- What is needed -
Output the data in full and exactly as presented.

┄┄┄┄┄┄

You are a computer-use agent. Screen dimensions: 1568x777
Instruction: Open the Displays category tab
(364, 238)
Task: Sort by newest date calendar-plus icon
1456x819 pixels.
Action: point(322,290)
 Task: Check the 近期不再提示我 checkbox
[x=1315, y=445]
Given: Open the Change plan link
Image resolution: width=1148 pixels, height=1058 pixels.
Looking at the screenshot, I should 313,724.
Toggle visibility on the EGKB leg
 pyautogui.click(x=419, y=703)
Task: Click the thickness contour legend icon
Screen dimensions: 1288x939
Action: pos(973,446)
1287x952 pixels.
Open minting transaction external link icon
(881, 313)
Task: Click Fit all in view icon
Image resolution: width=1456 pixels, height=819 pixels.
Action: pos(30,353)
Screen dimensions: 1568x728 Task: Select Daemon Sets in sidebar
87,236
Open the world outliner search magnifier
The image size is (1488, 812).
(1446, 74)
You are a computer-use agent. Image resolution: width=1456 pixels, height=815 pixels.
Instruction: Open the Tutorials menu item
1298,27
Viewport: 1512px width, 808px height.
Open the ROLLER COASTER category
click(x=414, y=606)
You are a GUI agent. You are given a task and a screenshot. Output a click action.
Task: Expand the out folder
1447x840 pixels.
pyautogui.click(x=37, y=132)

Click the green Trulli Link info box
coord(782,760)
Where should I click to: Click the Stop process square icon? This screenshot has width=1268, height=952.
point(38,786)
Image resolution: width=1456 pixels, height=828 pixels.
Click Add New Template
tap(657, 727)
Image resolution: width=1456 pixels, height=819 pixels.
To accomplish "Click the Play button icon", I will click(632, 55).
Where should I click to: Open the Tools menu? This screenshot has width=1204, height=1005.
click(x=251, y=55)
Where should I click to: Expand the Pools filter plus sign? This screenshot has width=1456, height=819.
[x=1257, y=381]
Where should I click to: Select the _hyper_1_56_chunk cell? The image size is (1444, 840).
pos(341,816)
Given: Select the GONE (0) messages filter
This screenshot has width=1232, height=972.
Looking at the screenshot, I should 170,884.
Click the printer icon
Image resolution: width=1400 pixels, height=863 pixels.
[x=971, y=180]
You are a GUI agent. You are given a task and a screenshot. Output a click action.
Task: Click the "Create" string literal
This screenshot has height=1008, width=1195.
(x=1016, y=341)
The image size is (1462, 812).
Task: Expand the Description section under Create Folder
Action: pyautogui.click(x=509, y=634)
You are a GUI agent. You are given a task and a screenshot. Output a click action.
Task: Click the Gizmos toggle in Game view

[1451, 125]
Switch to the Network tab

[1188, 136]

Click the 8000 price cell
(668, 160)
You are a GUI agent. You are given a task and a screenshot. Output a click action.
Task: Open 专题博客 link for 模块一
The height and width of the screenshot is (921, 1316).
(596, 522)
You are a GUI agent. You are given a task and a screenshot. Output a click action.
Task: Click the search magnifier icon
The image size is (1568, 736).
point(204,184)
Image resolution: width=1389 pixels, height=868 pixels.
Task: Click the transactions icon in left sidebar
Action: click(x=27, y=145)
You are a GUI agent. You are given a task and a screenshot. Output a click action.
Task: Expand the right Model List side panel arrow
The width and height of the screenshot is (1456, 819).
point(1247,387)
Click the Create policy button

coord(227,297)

┄┄┄┄┄┄

- Solution below -
You are a computer-use agent. Screen dimensions: 1568x777
Instruction: Open the Displays category tab
(364, 238)
Task: Sort by newest date calendar-plus icon
1456x819 pixels.
Action: point(322,290)
 Task: Check the 近期不再提示我 checkbox
[x=1315, y=445]
Given: Open the Change plan link
Image resolution: width=1148 pixels, height=1058 pixels.
Looking at the screenshot, I should 313,724.
Toggle visibility on the EGKB leg
 pyautogui.click(x=419, y=703)
Task: Click the thickness contour legend icon
Screen dimensions: 1288x939
Action: pos(973,446)
1287x952 pixels.
Open minting transaction external link icon
(881, 313)
Task: Click Fit all in view icon
Image resolution: width=1456 pixels, height=819 pixels.
Action: pos(30,353)
Screen dimensions: 1568x728 Task: Select Daemon Sets in sidebar
87,236
Open the world outliner search magnifier
The image size is (1488, 812).
(1446, 74)
You are a computer-use agent. Image resolution: width=1456 pixels, height=815 pixels.
Instruction: Open the Tutorials menu item
1298,27
Viewport: 1512px width, 808px height.
Open the ROLLER COASTER category
click(x=414, y=606)
You are a GUI agent. You are given a task and a screenshot. Output a click action.
Task: Expand the out folder
1447x840 pixels.
pyautogui.click(x=37, y=132)

Click the green Trulli Link info box
coord(782,760)
Where should I click to: Click the Stop process square icon? This screenshot has width=1268, height=952.
point(38,786)
Image resolution: width=1456 pixels, height=828 pixels.
Click Add New Template
tap(657, 727)
Image resolution: width=1456 pixels, height=819 pixels.
To accomplish "Click the Play button icon", I will click(632, 55).
Where should I click to: Open the Tools menu? This screenshot has width=1204, height=1005.
click(x=251, y=55)
Where should I click to: Expand the Pools filter plus sign? This screenshot has width=1456, height=819.
[x=1257, y=381]
Where should I click to: Select the _hyper_1_56_chunk cell? The image size is (1444, 840).
pos(341,816)
Given: Select the GONE (0) messages filter
This screenshot has width=1232, height=972.
Looking at the screenshot, I should 170,884.
Click the printer icon
Image resolution: width=1400 pixels, height=863 pixels.
[x=971, y=180]
You are a GUI agent. You are given a task and a screenshot. Output a click action.
Task: Click the "Create" string literal
This screenshot has height=1008, width=1195.
(x=1016, y=341)
The image size is (1462, 812).
Task: Expand the Description section under Create Folder
Action: pyautogui.click(x=509, y=634)
You are a GUI agent. You are given a task and a screenshot. Output a click action.
Task: Click the Gizmos toggle in Game view

[1451, 125]
Switch to the Network tab

[1188, 136]

Click the 8000 price cell
(668, 160)
You are a GUI agent. You are given a task and a screenshot. Output a click action.
Task: Open 专题博客 link for 模块一
The height and width of the screenshot is (921, 1316).
(596, 522)
You are a GUI agent. You are given a task and a screenshot. Output a click action.
Task: Click the search magnifier icon
The image size is (1568, 736).
point(204,184)
Image resolution: width=1389 pixels, height=868 pixels.
Task: Click the transactions icon in left sidebar
Action: click(x=27, y=145)
You are a GUI agent. You are given a task and a screenshot. Output a click action.
Task: Expand the right Model List side panel arrow
The width and height of the screenshot is (1456, 819).
point(1247,387)
Click the Create policy button

coord(227,297)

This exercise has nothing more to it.